Many Republicans fundamentally believe some basic tenets of the ACA must go, such as the requirement for every individual to be insured and the costly (if effective) required basket of essential benefits for qualified plans —such as vaccinations and well checkups.
Other Republican senators are just as motivated by the politics of the issue. CNN and other news outlets reported that Senator Chuck Grassley (R-Iowa) recently told Iowa reporters “You know, I could maybe give you ten reasons why this (Graham-Cassidy) bill shouldn’t be considered, but Republicans campaigned on this so often that you have a responsibility to carry out what you said in the campaign. That’s pretty much as much of a reason as the substance of the bill.”
Making the task harder in the future is a September 30, 2017, deadline. Until then, under a process called budget reconciliation, the Senate can pass any legislation that includes savings for the federal government with a simple majority, fifty votes plus Vice President Pence as the tiebreaker.

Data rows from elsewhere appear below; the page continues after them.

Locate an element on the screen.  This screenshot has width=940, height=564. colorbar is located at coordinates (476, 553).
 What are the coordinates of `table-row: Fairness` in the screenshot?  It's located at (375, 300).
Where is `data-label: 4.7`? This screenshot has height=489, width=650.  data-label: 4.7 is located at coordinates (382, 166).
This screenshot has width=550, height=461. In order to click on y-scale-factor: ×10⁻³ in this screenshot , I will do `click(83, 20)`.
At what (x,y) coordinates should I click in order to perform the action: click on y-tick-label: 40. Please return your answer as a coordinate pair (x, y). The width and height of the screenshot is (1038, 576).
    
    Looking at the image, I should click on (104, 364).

The sixty votes needed for most legislation would require Democrats—none of whom support repeal of the ACA, to come on board. Those same rules—fifty-one votes needed for legislation that garnered federal savings–could be written for the next bite at health care, but most senators want to use the rule for tax reform—next up on the legislative agenda– and generally the Senate only considers one issue at a time under the budget reconciliation rules. “It’s unlikely that the GOP caucus will want to use reconciliation protections — a precious resource — on another health care effort without evidence that circumstances have changed or that they have an approach that they know can pass,” says Tevi Troy, president of the American Health Policy Institute in Washington, DC and former Assistant Secretary at the Department of Health and Human Services under George W. Bush.
So, what will Republicans do next? Here are a few of the possibilities:
- Could Graham-Cassidy rise again? The authors of the Graham Cassidy bill issued a statement on September 26 after the vote on the bill was tabled in the Senate which said in part “it’s not a question of ‘if’ Graham-Cassidy-Heller-Johnson replaces Obamacare – it’s only a question of ‘when.”

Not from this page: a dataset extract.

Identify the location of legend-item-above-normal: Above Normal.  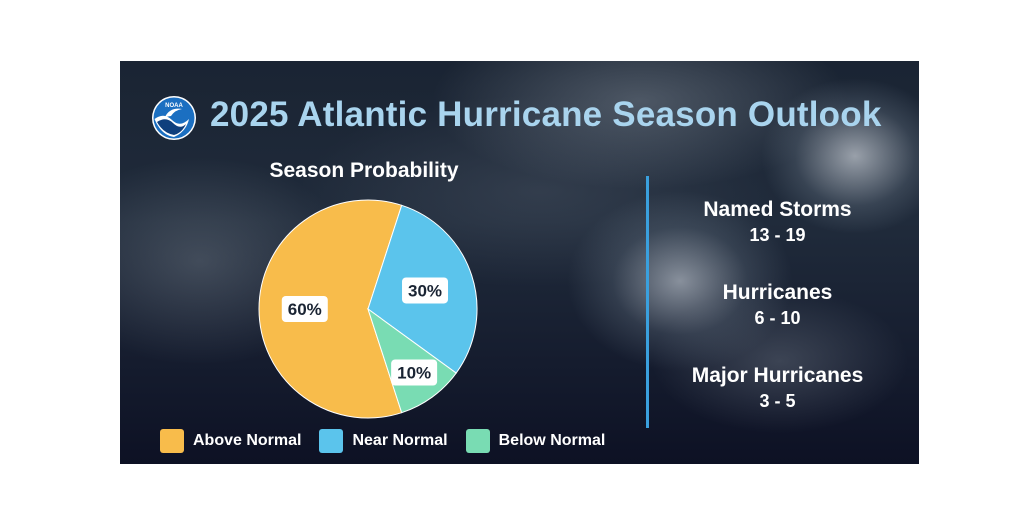
(230, 441).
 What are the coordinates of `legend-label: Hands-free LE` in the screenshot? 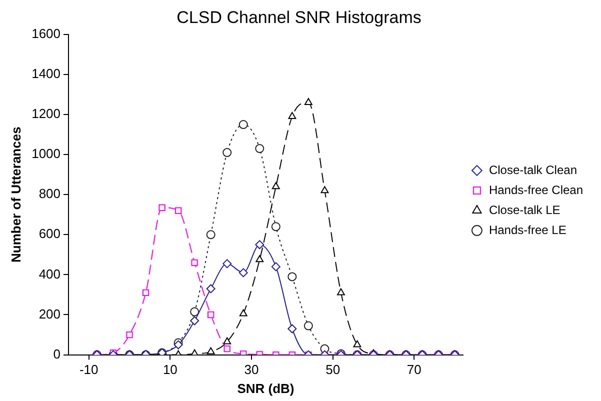 It's located at (527, 230).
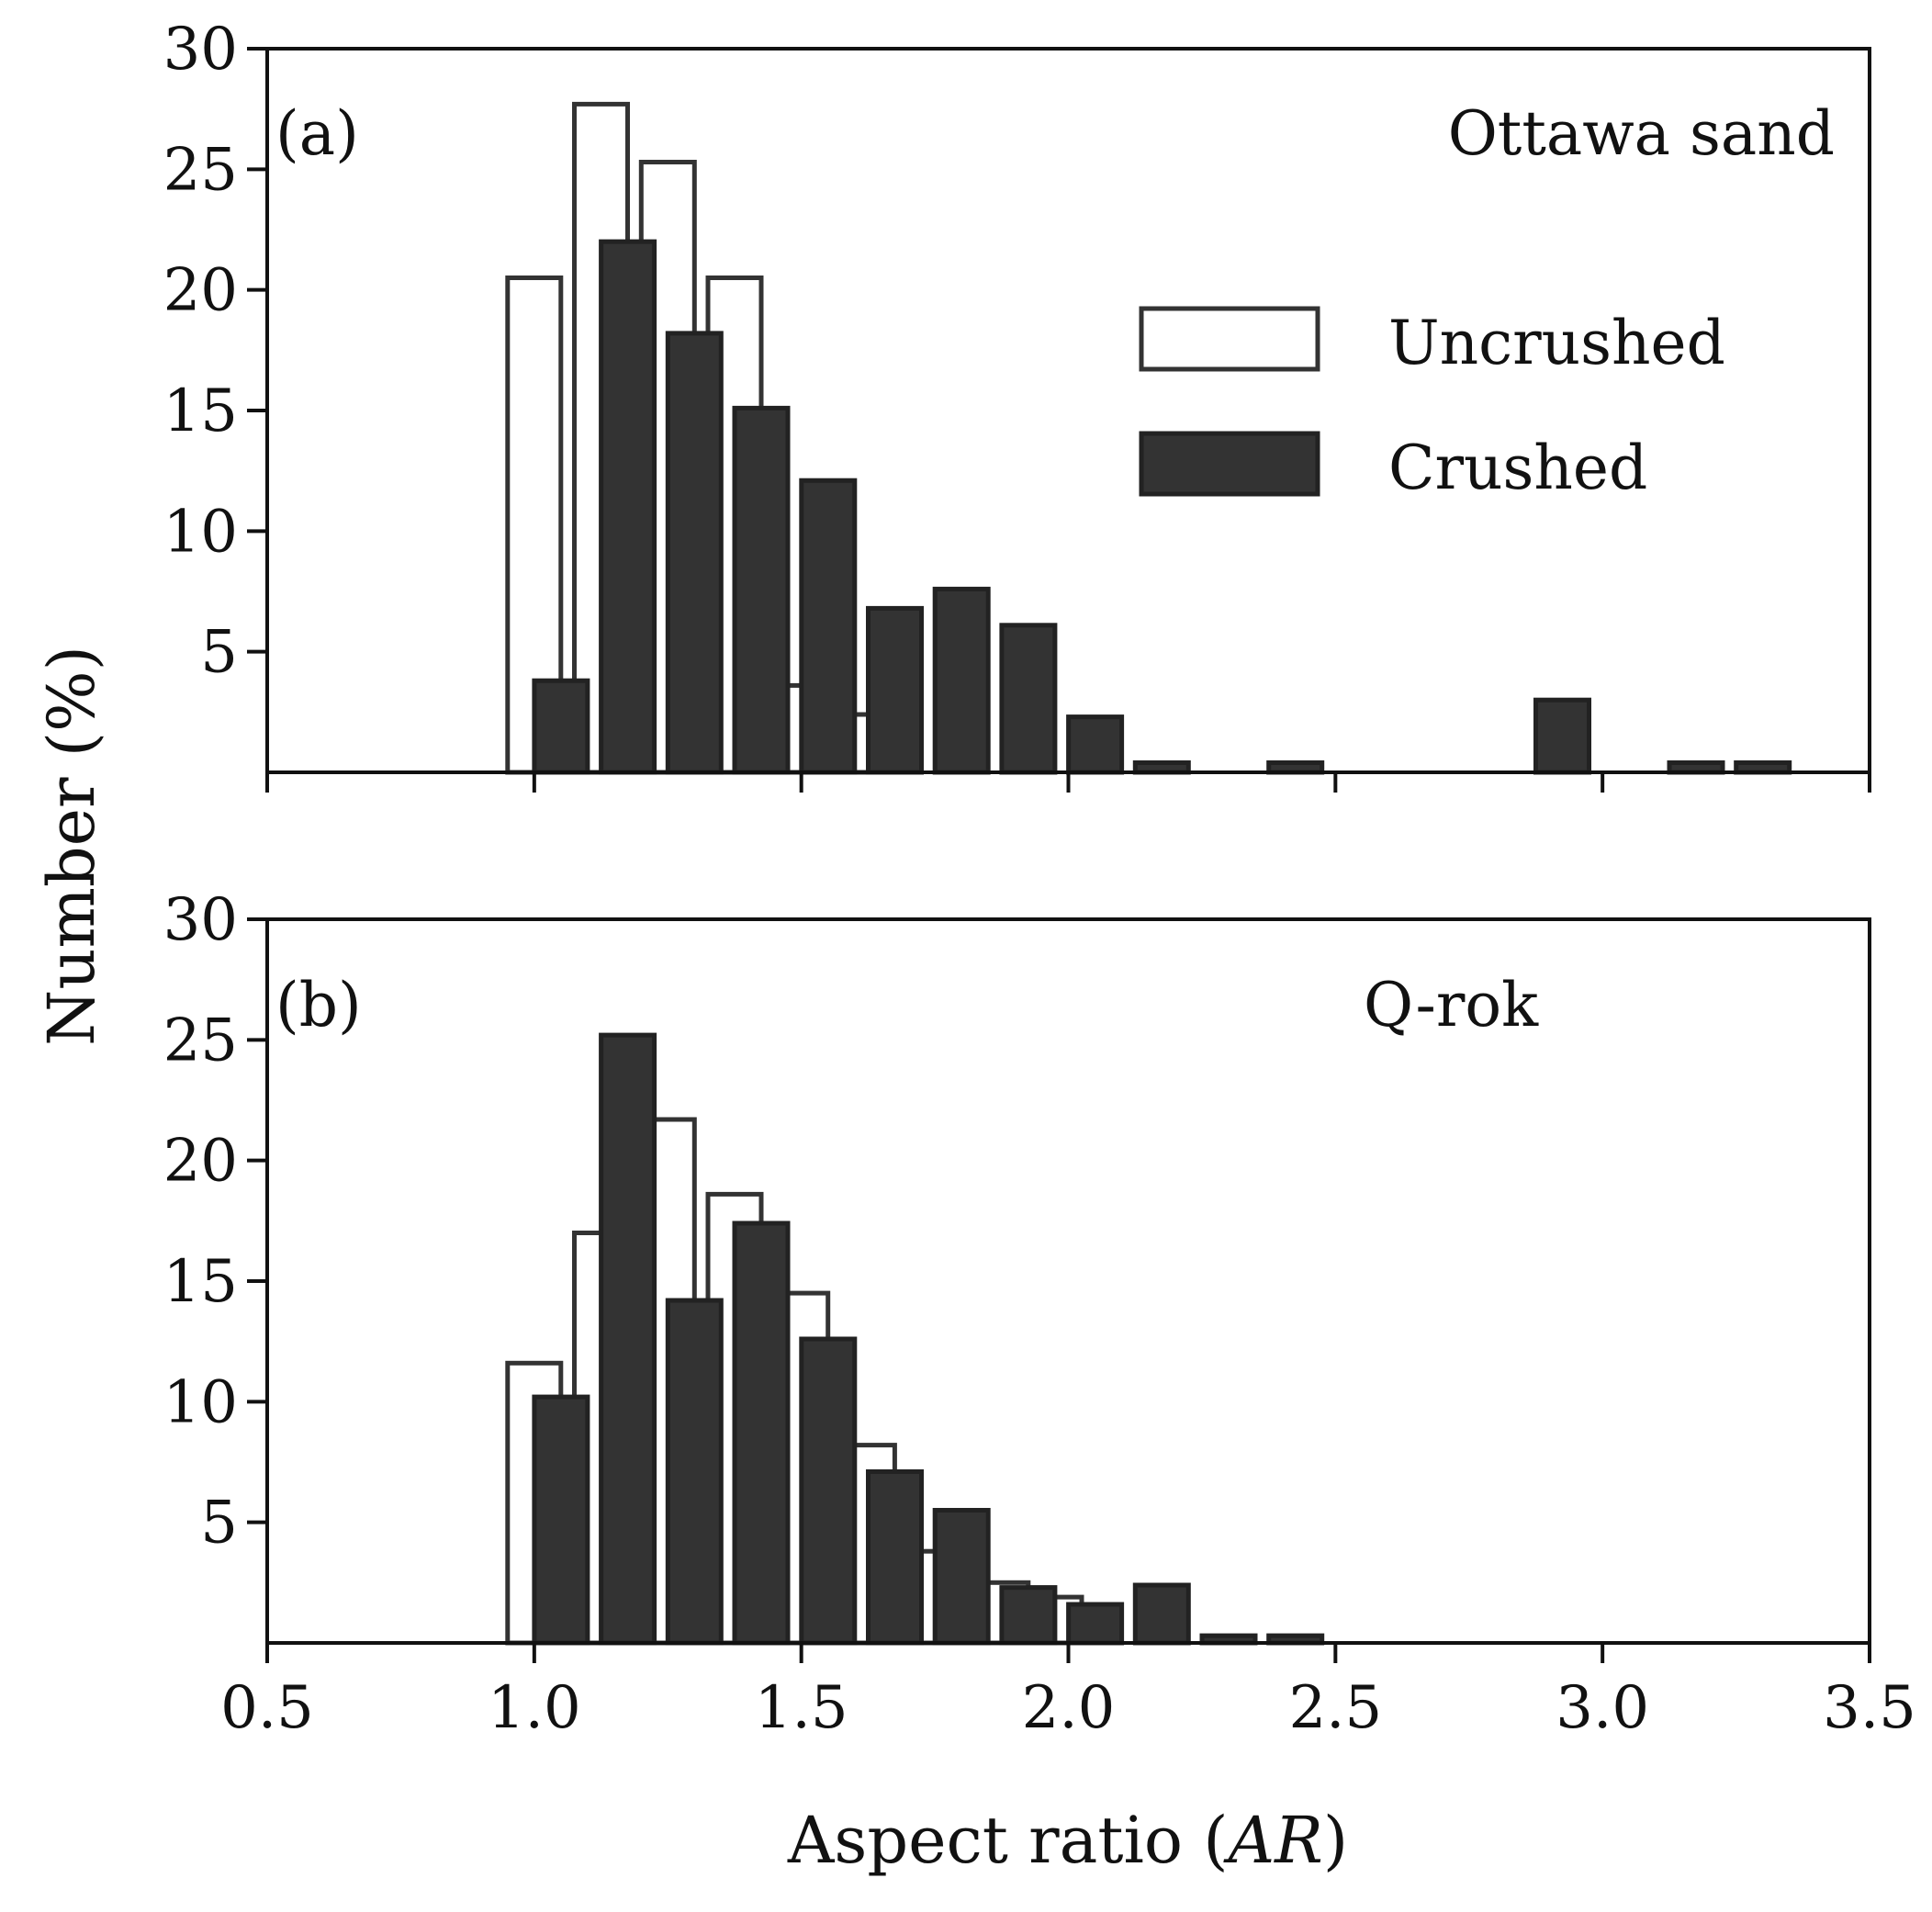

But key points of Graham-Cassidy remain sticking points for Republicans including putting limits on Medicaid per person spending and leaving each state to decide whether and how it will cover pre-existing conditions. Add to that Senator Susan Collins, Republican of Maine thought the bill cut coverage for too many Americans while Senator Rand Paul (R-Kentucky) thought it left in too many subsidies. Watch this space.
- Molly Reynolds, a fellow in governance studies at the non-partisan Brookings Institution, says Senate Republicans could try to pass both tax and health care reform in this session of Congress. However, says Reynolds, “Given how much time and energy Republicans have spent thus far with nothing to show for it on health care, many may be reluctant to tie the fate of a tax bill to an issue where victory has been so difficult.

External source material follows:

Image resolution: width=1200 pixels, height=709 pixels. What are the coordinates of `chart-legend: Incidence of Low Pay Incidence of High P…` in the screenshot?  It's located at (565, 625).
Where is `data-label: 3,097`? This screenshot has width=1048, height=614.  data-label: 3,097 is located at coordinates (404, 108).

- Could the bipartisan effort come back to life? Earlier this month Republican Senator Lamar Alexander (Tennessee) and Democratic Senator Patty Murray (Washington) spearheaded hearings on bipartisan legislation to overhaul the ACA, but that effort was sent to the wings while Graham-Cassidy briefly took the stage. According to reporting by PBS, Iowan Republican Senator Jodi Ernst, even before the kibosh came for G-C, told a town hall meeting of her constituents that she’d like to see the bipartisan efforts return during this session of Congress.
But wait out this plan year and Republican members of Congress may just find greater support for repeal and replace among voters. That’s because the Trump Administration is making it a bit harder to sign up on the health exchanges this year. The U.S. Department of Health and Human Services, which administers the ACA, has drastically cut back on funding for advertising the health plans and enrollment dates for 2018 coverage, as well as for paid navigators to help individuals sign up. HHS has also shortened the sign-up period from last year’s last day of Jan 31 to this year’s December 15th. And HHS will take down the Healthcare.gov site used for health insurance signup, for maintenance, from 12 am to 12 pm most Sundays of the sign-up period.